Veel kandidaten, weinig geld
Klopt het verhaal van Linda Oosterveen? Is zij een uitzondering? Die vragen legde de Stentor voor aan onderwijsorganisaties in deze regio. Dit is de uitkomst.
Sinds 2015, met de invoering van passend onderwijs, maken onderwijsassistenten en andere leraarondersteuners een indrukwekkende opmars in het primair onderwijs. Het aantal is gestegen van 10.000 fte in 2015 naar bijna 18.000 (ingevuld door meer dan 28.000 personen).
Ze helpen letterlijk de leerkrachten en zijn daarmee volgens scholen een enorme aanvulling, aanwinst en onmisbaar. Scholen zetten ondersteunend personeel ook in om een brug te slaan met voorschoolse- en naschoolse opvang, waarbij onderwijsassistenten op beide fronten actief zijn.
Het aantal gediplomeerde onderwijsassistenten is de afgelopen jaren geëxplodeerd.
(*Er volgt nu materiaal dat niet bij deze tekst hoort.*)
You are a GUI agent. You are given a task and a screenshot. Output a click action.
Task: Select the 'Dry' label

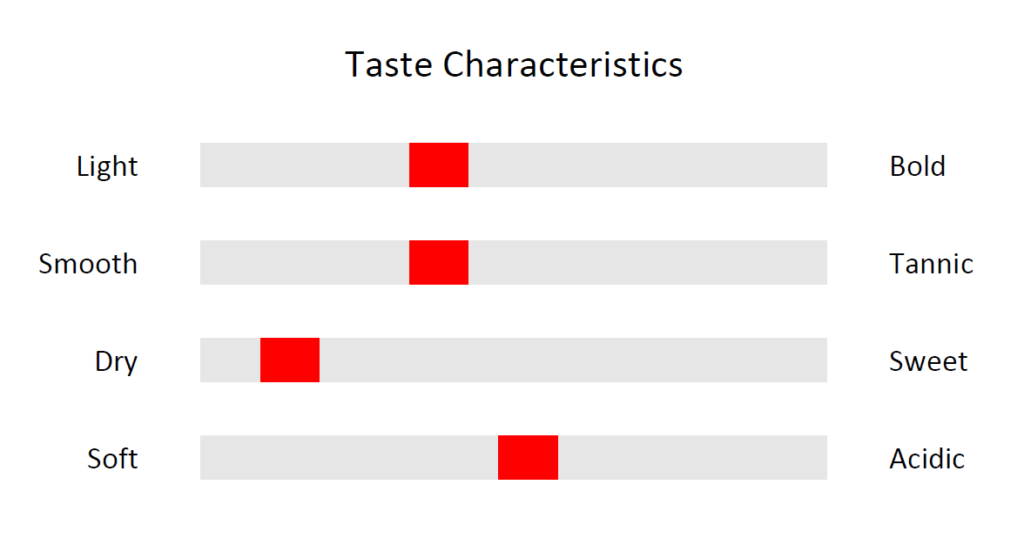[x=116, y=361]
Elk jaar zwaaien 3200 afgestudeerden van het mbo af op zoek naar een baan. Dat aanbod is op dit moment niet in verhouding met de vraag en verkleint de kans. Als er ergens een vacature is, staan de kandidaten in de rij.
Steeds meer mbo’ers stromen door naar het hbo, waardoor de kans op werk in het onderwijs enorm toeneemt. Ze volgen daar de opleiding pedagogisch educatief professional (PEP), didactisch educatief professional (DEP) of pabo.
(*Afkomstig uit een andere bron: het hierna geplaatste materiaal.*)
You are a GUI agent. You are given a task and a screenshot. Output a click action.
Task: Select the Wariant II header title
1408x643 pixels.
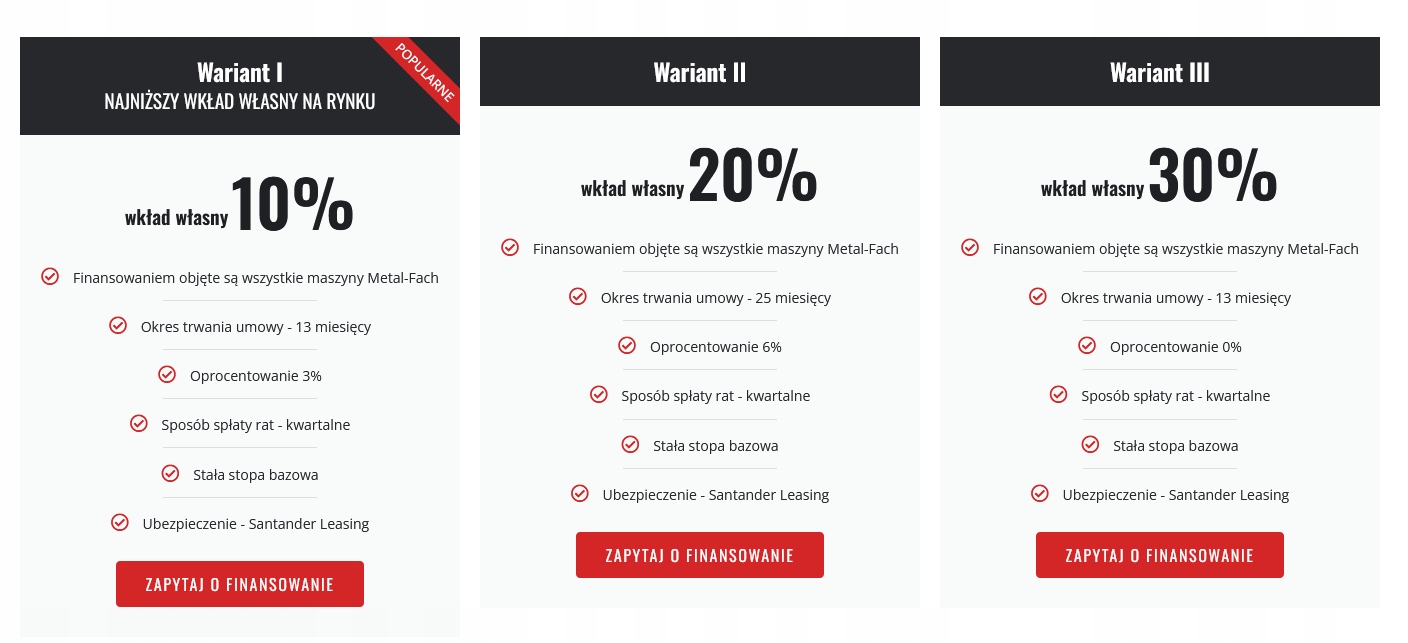click(700, 73)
Concurrentie komt ook van binnenuit in de vorm van oudere leraren die met het pensioen in aantocht een stapje terugdoen en de laatste jaren van hun loopbaan als onderwijsondersteuner actief zijn. Voordeel van die rol is dat ze veel minder verantwoordelijkheden hoeven te dragen, waardoor het werk beduidend minder zwaar is.
Voor het aanstellen van onderwijsassistenten hebben scholen deels gebruikgemaakt van tijdelijk geld dat ze kregen om werkdruk te verminderen en een inhaalslag te maken, onder meer vanwege de coronacrisis. Onzekerheid over hoeveel geld komende jaren beschikbaar blijft zorgt ervoor dat scholen een pas op de plaats maken bij het aannemen van ondersteunend personeel.
De kans op werk voor afgestudeerde onderwijsassistenten is nu volgens KiesMbo in grote delen van het land ‘gering’. Dat betekent volgens deze organisatie dat het ‘erg lastig zal zijn’ een baan te vinden die bij de opleiding past. Grote delen van Oost-, Noord- en Zuid-Nederland scoren ‘geringe kans’. Flevoland, omgeving Nijmegen en Randstad zitten op ‘matige kans’. Voldoende kans komt nergens meer voor.
‘We moeten juist de rode loper uitleggen’
We moeten de rode loper uitleggen voor iedereen die in het onderwijs aan het werk wil. Dat zegt Sebastiaan Timmermans van de Algemene Onderwijsbond (AOb) over onderwijsassistenten die niet aan de bak komen.
Hij zegt dat beeld te herkennen en vindt het geen goed signaal. « We zien dat veel te veel mensen het vak verlaten, dus wij pleiten er echt voor de rode loper uit te rollen voor al die mensen die in het onderwijs willen werken of terug willen keren in het onderwijs. Zorg voor een goed salaris, minder werkdruk en goede begeleiding van studenten en starters. »
Dat het voor onderwijsassistenten moeilijk is werk te vinden, heeft volgens de bond te maken met geld. Hij noemt onder meer het Nationaal Programma Onderwijs (NPO).
Iedereen hard nodig
« Door de NPO-gelden zijn heel veel extra onderwijsassistenten aangenomen. Dat geld loopt binnenkort af en dus hebben scholen nu geen extra plekken meer. Bij opleidingen voor onderwijsassistent in het oosten worden leerlingen nu bijvoorbeeld met een extra module voorbereid op de pabo, zodat de kans groter is dat ze voor dit vervolg kiezen, want we hebben iedereen hard nodig in het onderwijs », zegt AOb-woordvoerder Sebastiaan Timmermans.